- Location: In front of the Ministry of Economy, Trade and Industry, Kasumigaseki, Chiyoda, Tokyo, Japan
- Date: March 14, 2025 Approximately 5:10 p.m. (JST)
- Target: Takashi Tachibana
- Attack type: Assassination attempt
- Weapons: Billhook-type blade (machete, 16 cm or 6.3 in blade)
- Injured: Takashi Tachibana (non-life-threatening injuries, primarily to the ear/head area)
- Perpetrator: Shion Miyanishi (arrested at the scene)
- Motive: Anger over Tachibana's political activities and role in online controversies surrounding Hyogo Prefecture scandals, particularly the suicide of a prefectural assembly member

= Attempted assassination of Takashi Tachibana =

2025 crime in Japan

On March 15, 2025, Takashi Tachibana, a controversial Japanese politician who is the president of the NHK party, was attacked with a machete by Shion Miyanishi.

== Background ==
Takashi Tachibana is a Japanese politician who founded the NHK party, a populist and right-wing political party.

== Attack ==
On March 15, 2025, Tachibana was giving a stump speech at the Ministry of Economy, Trade and Industry in Tokyo for his campaign in the 2025 Chiba gubernatorial election. At the time of the attack, at approximately 5:10 P.M, he was taking photos with his supporters, and the attacker was standing in line. When his turn came, he suddenly attacked Tachibana with a 16 cm machete. The attacker was subdued by a man in his 30s who was nearby and a man in his 50s who appeared to be a member of Tachibana's staff. The younger man suffered a cut on his left knee.

Element lookup records

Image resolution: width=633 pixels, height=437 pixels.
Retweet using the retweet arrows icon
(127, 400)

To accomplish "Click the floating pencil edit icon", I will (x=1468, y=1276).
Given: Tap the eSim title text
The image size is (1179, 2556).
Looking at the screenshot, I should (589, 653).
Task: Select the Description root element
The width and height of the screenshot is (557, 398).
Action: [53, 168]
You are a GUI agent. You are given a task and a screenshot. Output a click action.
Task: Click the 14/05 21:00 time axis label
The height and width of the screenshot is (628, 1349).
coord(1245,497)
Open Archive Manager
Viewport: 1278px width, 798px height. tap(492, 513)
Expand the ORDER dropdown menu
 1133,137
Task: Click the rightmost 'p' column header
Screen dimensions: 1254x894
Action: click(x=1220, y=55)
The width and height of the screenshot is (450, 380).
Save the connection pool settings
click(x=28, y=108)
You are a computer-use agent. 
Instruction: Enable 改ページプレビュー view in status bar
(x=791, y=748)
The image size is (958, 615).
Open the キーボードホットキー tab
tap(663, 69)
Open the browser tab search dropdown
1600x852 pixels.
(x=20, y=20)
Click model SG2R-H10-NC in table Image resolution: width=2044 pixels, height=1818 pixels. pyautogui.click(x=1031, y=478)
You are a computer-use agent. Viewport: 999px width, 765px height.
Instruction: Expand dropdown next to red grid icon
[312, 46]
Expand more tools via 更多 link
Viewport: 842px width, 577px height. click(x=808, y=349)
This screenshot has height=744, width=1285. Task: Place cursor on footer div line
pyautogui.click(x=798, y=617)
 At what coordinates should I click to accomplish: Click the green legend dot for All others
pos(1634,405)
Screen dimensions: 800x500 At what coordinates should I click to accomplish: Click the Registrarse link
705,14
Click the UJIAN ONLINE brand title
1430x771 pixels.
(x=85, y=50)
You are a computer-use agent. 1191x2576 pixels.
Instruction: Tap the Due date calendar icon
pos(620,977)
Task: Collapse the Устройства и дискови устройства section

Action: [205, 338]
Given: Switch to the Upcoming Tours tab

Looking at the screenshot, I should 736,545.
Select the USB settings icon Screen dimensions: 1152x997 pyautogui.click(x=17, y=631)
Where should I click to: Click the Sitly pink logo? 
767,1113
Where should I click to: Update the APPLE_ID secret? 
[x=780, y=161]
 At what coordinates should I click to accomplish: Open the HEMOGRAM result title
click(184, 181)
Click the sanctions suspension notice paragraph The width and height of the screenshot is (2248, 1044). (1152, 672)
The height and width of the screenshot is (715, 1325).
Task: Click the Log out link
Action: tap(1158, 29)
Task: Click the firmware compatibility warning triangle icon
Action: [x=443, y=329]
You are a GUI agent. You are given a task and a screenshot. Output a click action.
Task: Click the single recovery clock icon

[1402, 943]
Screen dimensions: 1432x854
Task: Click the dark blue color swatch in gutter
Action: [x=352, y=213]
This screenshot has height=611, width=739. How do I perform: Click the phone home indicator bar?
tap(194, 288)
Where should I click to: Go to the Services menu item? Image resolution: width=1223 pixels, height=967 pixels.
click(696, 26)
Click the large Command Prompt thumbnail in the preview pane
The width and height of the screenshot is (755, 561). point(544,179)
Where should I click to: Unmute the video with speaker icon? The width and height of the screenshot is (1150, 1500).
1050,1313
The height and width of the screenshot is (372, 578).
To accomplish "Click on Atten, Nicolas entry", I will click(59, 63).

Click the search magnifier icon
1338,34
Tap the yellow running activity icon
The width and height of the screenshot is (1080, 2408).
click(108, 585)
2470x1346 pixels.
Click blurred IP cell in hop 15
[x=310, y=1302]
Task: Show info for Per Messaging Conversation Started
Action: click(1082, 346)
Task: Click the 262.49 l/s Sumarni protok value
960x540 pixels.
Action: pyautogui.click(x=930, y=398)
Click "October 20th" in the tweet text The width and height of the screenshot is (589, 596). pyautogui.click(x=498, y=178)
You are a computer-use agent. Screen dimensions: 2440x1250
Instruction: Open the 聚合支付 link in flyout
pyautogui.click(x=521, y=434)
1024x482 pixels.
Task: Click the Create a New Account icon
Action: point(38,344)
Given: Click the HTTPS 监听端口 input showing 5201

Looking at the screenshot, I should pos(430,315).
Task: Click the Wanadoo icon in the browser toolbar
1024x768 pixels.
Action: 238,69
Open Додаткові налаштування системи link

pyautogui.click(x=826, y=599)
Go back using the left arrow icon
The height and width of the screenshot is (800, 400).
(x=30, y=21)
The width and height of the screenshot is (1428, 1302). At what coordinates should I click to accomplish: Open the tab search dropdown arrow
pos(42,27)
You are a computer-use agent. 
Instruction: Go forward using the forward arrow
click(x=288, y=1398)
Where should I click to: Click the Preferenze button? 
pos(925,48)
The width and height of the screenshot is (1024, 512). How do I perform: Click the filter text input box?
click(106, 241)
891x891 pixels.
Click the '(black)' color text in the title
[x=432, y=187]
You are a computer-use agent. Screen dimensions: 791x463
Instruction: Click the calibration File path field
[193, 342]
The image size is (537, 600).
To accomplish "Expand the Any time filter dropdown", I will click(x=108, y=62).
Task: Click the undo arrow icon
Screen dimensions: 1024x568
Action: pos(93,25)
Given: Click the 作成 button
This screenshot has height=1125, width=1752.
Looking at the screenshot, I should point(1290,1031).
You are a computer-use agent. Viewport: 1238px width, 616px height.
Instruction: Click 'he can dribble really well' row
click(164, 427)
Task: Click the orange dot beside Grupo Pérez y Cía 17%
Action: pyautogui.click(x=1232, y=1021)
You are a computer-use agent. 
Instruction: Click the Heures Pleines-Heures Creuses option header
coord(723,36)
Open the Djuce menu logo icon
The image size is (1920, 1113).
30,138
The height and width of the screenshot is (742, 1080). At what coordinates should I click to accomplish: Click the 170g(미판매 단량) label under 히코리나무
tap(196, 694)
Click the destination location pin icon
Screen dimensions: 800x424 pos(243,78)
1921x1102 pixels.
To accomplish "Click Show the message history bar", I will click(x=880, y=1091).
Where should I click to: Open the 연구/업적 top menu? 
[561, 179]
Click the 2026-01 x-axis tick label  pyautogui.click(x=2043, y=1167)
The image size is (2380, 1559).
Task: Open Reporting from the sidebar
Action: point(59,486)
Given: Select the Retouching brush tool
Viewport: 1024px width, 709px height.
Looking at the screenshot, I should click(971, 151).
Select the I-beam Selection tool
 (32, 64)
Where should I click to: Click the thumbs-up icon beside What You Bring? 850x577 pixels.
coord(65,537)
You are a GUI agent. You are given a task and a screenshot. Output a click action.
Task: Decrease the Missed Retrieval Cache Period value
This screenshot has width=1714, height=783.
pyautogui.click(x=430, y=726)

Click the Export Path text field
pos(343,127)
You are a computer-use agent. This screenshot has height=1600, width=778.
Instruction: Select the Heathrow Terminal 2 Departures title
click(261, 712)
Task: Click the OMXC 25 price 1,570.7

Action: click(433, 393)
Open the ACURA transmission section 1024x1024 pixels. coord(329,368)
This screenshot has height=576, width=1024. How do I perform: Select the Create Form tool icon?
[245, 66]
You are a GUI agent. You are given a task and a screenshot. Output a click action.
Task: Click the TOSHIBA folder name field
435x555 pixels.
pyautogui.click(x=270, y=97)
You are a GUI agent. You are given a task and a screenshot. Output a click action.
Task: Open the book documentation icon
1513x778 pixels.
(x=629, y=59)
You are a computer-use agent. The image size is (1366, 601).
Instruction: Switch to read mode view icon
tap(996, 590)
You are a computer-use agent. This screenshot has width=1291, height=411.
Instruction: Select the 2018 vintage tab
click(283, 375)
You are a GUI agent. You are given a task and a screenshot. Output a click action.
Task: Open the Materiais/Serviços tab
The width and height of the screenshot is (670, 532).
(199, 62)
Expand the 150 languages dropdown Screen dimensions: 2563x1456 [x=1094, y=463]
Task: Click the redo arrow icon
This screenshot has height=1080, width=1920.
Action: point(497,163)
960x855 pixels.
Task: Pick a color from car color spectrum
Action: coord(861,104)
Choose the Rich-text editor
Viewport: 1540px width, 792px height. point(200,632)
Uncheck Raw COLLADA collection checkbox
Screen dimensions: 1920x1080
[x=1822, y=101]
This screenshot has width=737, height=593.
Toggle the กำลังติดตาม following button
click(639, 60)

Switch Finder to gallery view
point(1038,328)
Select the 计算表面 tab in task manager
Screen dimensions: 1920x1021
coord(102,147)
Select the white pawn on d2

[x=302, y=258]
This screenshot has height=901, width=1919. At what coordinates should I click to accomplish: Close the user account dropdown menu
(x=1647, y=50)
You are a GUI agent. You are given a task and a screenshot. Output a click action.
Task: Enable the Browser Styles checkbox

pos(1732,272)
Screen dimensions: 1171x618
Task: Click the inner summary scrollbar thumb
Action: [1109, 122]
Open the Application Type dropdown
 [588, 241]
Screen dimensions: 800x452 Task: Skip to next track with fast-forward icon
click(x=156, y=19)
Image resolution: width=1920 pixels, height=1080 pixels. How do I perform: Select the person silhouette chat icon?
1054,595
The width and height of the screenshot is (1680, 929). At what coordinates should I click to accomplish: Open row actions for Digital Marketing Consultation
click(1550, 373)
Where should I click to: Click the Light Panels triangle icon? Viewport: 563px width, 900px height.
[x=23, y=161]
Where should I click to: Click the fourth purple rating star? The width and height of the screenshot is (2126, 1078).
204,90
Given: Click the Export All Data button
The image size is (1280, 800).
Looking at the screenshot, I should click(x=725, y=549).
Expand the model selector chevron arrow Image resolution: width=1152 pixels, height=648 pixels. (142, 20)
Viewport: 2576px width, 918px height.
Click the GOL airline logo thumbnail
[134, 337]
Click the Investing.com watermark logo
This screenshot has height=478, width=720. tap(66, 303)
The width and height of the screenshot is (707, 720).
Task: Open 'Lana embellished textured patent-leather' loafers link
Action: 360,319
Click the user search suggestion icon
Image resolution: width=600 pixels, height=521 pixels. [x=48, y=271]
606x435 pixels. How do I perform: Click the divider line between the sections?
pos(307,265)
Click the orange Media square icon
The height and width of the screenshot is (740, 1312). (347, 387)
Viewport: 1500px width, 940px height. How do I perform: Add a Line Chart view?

• Given exercise A
In the article on the attack on Takashi Tachibana, which election campaign was he giving a stump speech for?
• Given exercise B
From the article on the attack on Takashi Tachibana, output everything from "On March 15, 2025, Takashi" down to "right-wing political party.".
• Given exercise C
Pick up the article on the attack on Takashi Tachibana after its final sentence and continue writing it.
The records are separate material and have no connection to the article.

• Expected output A
The 2025 Chiba gubernatorial election.

• Expected output B
On March 15, 2025, Takashi Tachibana, a controversial Japanese politician who is the president of the NHK party, was attacked with a machete by Shion Miyanishi.

== Background ==
Takashi Tachibana is a Japanese politician who founded the NHK party, a populist and right-wing political party.

• Expected output C
== Perpetrator ==

The perpetrator of the attack was Shion Miyanishi. Miyanishi said he had attacked Takashi Tachibana because of Shingo Watanabe, which he later said to investigators, and he said "I swung the machete down because I wanted to kill him," and "I did it because he is the kind of person who drives an assembly member to commit suicide." and he was indicted in early April 2025 on charges of attempted murder and weapons violations.

== Aftermath ==
Tachibana was injured in his head, neck, and left ear, but his life was not in danger. He later said on X: "I'm fine. Conscious." He later posted, "One month to recover completely," "The criminal is a man I don't know at all," and "I am full of anxiety and fear."

== Reactions ==
The Tokyo police department acknowledged shortcomings in its response to the attack.

Chief cabinet secretary Yoshimasa Hayashi said that "no matter the reason, despicable violence is absolutely unacceptable".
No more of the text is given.